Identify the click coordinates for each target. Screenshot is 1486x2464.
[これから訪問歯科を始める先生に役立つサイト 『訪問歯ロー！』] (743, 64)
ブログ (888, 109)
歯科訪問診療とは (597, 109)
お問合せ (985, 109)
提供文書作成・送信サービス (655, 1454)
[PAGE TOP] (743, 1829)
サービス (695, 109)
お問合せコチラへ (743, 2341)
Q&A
--------------------
- REQUIRED ACTION
Give back every line of the data exactly.

- YOUR SOLUTION
Identify the click coordinates for each target. Screenshot is 1486x2464.
[これから訪問歯科を始める先生に役立つサイト 『訪問歯ロー！』] (743, 64)
ブログ (888, 109)
歯科訪問診療とは (597, 109)
お問合せ (985, 109)
提供文書作成・送信サービス (655, 1454)
[PAGE TOP] (743, 1829)
サービス (695, 109)
お問合せコチラへ (743, 2341)
Q&A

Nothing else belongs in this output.